Exercise goal » Starting at the line that contains "Where should I click to: Click the ETH", return every line down to the end of the records below, exactly as written.

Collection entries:
○ ○ ○ ○ ○
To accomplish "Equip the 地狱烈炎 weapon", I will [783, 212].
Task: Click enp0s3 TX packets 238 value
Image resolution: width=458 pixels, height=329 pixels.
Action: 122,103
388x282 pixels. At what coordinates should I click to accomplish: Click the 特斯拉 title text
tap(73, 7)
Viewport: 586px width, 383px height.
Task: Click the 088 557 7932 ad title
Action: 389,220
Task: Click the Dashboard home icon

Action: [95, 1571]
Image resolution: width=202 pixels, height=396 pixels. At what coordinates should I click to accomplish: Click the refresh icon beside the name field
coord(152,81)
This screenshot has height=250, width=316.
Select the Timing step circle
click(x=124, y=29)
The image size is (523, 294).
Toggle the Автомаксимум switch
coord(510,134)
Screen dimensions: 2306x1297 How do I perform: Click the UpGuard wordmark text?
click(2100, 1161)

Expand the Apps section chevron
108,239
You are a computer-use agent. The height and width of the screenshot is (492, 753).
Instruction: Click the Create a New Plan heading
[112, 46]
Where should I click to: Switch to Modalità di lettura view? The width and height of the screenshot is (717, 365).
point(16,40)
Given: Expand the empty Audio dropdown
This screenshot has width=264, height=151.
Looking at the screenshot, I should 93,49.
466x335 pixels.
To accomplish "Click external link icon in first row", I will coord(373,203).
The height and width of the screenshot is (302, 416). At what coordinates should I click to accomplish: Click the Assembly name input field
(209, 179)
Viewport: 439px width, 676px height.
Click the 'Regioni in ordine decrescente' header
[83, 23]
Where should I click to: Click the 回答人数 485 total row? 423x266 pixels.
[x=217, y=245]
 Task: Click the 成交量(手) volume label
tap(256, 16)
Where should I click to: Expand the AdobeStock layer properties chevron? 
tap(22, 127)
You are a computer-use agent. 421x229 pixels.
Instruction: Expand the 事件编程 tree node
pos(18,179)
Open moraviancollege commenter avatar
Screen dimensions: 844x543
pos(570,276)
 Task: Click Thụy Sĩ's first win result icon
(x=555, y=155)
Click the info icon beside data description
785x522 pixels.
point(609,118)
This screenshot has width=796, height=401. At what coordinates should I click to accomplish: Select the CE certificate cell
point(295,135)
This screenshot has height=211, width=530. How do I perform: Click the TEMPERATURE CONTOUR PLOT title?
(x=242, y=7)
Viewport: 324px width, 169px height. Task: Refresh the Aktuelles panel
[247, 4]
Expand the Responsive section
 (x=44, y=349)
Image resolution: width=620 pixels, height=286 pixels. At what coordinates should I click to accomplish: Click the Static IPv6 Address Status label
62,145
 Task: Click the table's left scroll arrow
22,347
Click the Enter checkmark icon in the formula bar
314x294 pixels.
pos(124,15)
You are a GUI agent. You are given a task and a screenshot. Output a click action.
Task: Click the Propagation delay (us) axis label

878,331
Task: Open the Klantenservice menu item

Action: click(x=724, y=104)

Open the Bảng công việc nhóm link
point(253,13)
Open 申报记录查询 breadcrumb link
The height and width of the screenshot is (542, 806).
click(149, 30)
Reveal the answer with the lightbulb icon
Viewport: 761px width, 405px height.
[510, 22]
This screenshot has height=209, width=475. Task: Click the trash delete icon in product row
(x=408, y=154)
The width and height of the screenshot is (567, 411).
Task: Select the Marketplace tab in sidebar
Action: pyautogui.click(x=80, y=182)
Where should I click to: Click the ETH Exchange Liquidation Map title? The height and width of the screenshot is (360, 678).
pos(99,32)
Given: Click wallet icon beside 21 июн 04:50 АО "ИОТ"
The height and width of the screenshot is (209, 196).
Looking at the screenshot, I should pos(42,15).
○ ○ ○ ○ ○
Expected answer »
Where should I click to: Click the ETH Exchange Liquidation Map title? The height and width of the screenshot is (360, 678).
pos(99,32)
Given: Click wallet icon beside 21 июн 04:50 АО "ИОТ"
The height and width of the screenshot is (209, 196).
Looking at the screenshot, I should pos(42,15).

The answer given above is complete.